The role of orbital polarization and correlation effects in the magneto-optic behavior of CeSb and CeTe

Abstract

CeSb and CeTe show giant magneto‐optic Kerr rotations and also have extremely unusual magnetic ordering properties. CeSb shows peculiar and extraordinarily anisotropic antiferromagnetic behavior; while CeTe shows an ordered moment and T_N only 15% that of CeSb, indicative of incipient heavy‐fermion behavior. This has been understood in an absolute theory of orbitally driven correlated f‐electron magnetism. We seek to understand the giant magneto‐optic properties including the role, if any, of explicit correlation effects not captured by an exchange‐correlation potential.

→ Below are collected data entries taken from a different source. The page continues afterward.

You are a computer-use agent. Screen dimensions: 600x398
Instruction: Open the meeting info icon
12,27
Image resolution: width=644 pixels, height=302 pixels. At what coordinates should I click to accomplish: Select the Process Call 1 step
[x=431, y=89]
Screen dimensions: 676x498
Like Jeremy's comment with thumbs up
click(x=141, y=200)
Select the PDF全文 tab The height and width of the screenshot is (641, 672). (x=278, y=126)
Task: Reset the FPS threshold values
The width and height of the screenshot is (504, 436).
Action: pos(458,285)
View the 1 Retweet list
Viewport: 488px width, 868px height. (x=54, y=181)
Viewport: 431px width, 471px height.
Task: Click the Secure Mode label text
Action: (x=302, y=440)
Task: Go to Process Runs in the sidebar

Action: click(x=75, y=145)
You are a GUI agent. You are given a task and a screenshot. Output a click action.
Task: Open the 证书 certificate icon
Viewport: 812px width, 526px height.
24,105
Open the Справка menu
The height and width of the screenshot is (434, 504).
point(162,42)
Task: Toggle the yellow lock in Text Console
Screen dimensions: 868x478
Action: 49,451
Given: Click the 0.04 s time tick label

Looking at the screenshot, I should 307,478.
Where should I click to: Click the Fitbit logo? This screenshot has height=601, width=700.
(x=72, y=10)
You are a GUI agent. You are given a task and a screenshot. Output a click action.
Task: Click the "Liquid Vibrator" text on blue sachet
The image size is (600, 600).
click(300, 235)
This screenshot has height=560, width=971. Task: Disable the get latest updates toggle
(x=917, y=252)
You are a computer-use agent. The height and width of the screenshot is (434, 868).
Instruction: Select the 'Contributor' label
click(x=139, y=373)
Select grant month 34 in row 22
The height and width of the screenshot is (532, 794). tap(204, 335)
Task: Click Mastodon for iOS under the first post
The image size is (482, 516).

To this end we have performed full potential linearized muffin‐tin orbital polarized band calculations for the optical conductivity tensor, first only spin polarized (orbital polarization only via spin‐orbit coupling) and second with explicit orbital polarization. As expected, for CeSb and CeTe the spin‐polarized calculation gave the diagonal, ordinary optical, conductivity in good agreement with experiment; but the off‐diagonal, magneto‐optic, behavior was in poor agreement; and the ordered moment was much different from experiment. For the spin‐and‐orbitally polarized calculation, the ordered moment agreed reasonably well with experiment for CeSb but very poorly for CeTe. However, the magneto‐optic behavior remained distinctly different from experiment for both materials. Thus as anticipated, explicit correlation effects associated with differing discrete f‐configuration energies appear to be a central aspect of giant magneto‐optic behavior.